Research Interests

  • Applications of neuroengineering on Deep Brain Stimulations (DBS)
  • Analyzing mechanotransduction and electrotransduction in soft tissues
  • Applications of solid mechanics in soft tissues
  • Mathematical and computational modeling of biological phenomena

A detailed blog post about research interests and skills can be found here.

Neural Pathway Reconstruction using Tractography

EEG Signal Processing

Applying Savitzky-Golay filter to characterize the noise signal prior to the stimulus (DBS).

Keywords: Mechanotransduction, Mechanical Bidomain Model

Mechanotransduction: the process or the mechanism that cells sense and respond to mechanical signals or stimuli.

Mechanical Bidomain Model: A model developed nearly ten years ago by Puwal and Roth (2010) that is being used to analyze mechanotransduction and growth and remodeling of cardiac tissue which are often affected by mechanical forces. Mechanical bidomain model has successfully predicted cell growth in human embryonic stem cell colonies (which is useful in regenerative medicine) and cell growth in a tissue under an uniaxial stretch using in silico models.

Key Findings

Cardiac anisotropy with mechanical bidomain computer simulations gives unexpected distributions of mechanotransduction that disappears for isotropy.

From cellular level mechanical properties to organ level

Selected Research Projects

  1. Perturbation Solutions for the Mechanical Bidomain Model Including Anisotropy
  2. Mechanical Bidomain Model of Cardiac Muscle With Unequal Anisotropy Ratios
  3. Indentation of Anisotropic Cardiac Tissue Using a Three-dimensional (3D) Mechanical Bidomain Model

The main objective of these three projects is to study the effects of anisotropy on cardiac mechanotransduciton.

Why analyzing effects of anisotropy is important ?

Electrical conductivity in cytoskeleton and extracellular matrix are anisotropic. Mechanical signal pathways in cardiac tissue can also be anisotropic since mechanical signals can transfer from cell to cell via desmosomes in intercalated disk without the involvement of extracellular matrix. This is similar to transfer of electrical signals via gap junctions.

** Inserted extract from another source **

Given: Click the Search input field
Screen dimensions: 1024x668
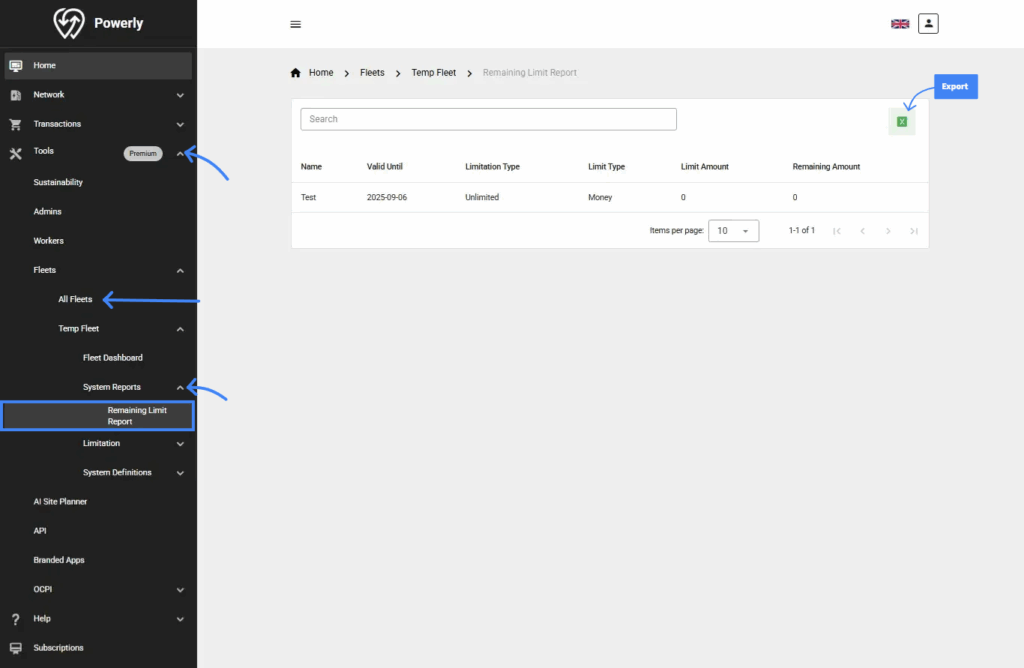Looking at the screenshot, I should [x=488, y=119].
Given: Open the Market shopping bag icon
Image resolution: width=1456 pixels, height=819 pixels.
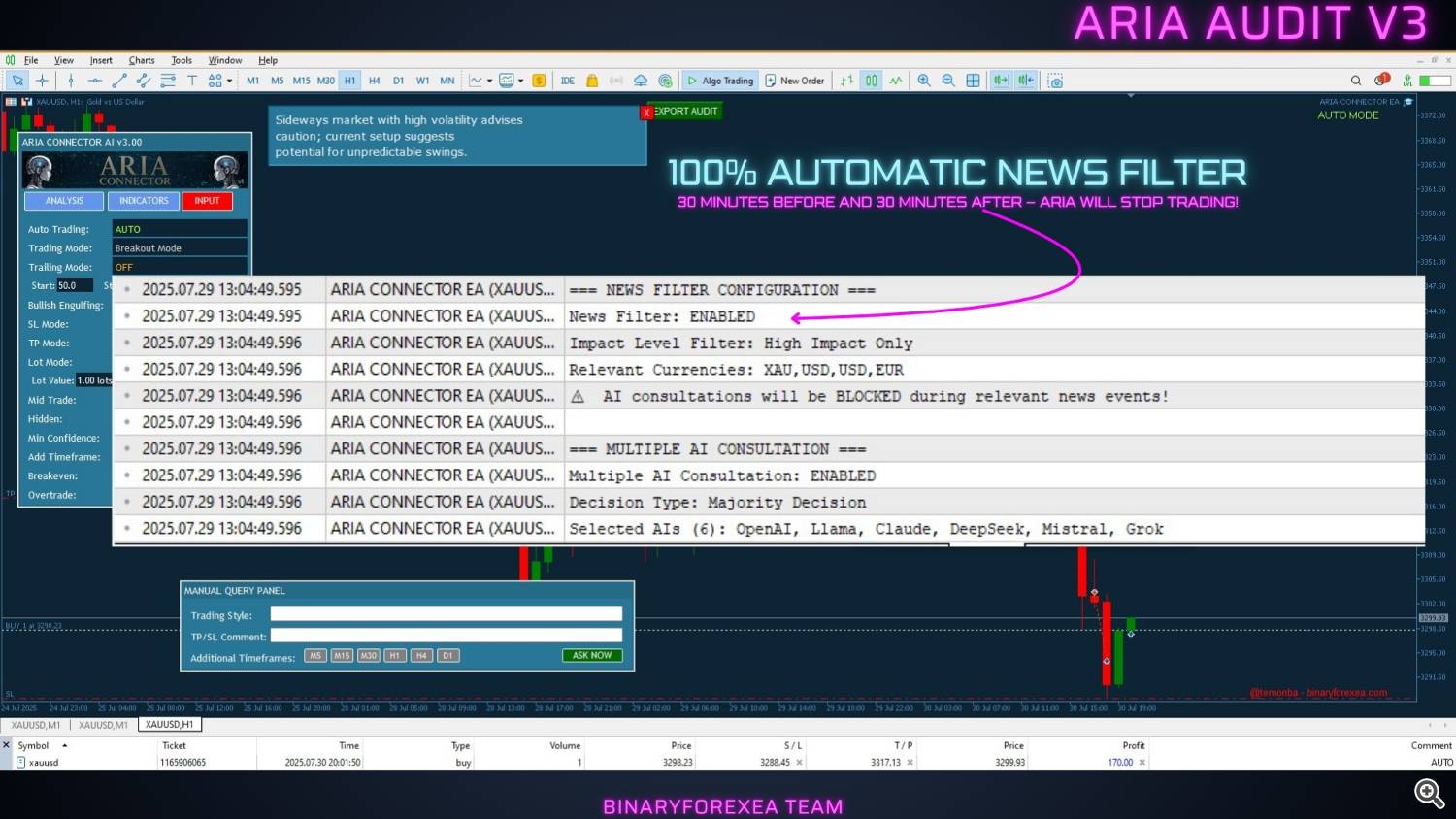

Research Projects and Applications

Project 1

Perturbation methods were applied to a cardiac tissue which has a ischemic region surrounded by a healthy tissue. Changes in both magnitude and spatial distribution of bidomain displacement (mechanotransduction) were observed under abrupt tension. This is a preliminary study designed to observe effects of anisotropy on bidomain displacement. This analysis can be apply to an injured tissue.

Project 2

This study was inspired by a similar analysis conducted using electrical bidomain model. Soft tissues inherit complex fiber geometries. Therefore, this project was designed to analyze effects of anisotropy on distribution of bidomain displacement (mechanotransduction) in a cardiac tissue that has fiber curvature.

Even though this analysis uses in silico models, results can be tested using in vitro experiments. It is important to consider the fiber geometry of tissues since regions that have abrupt changes in fiber angle can cause mechanotransduction ‘hot spots’.

Project 3

Equations of the mechanical bidomain model were extended to three-dimensions (3D). Cardiac tissue indentation was tested using the 3D model. Finite difference method was used to generate computer simulations.

Applications: understanding tumor growth and wound healing, cardiac hypertrophy

Determination of Fe I abundances of star Beid

Absorption spectra of star HD26574 (Beid) in the wavelength region of 4200 Å to 5000 Å were generated using a 45 cm Cassegrain telescope in Arthur C Clarke Institute for Modern Technology (ACCIMT) in Sri Lanka.

The spectrum of the star was extracted using the two reference images produced by shifting the original spectrum. Pixels of the images were identified using a wavelength-calibrated spectrum of the reference lamp (Fe-Ne cathode lamp).

Wavelength spectra were generated by identifying peaks using the spectrum of the Fe-Ne cathode lamp and by applying different polynomials such as Chebyshev, Spline 1, Spline 3 and Legendre to obtain the best fit.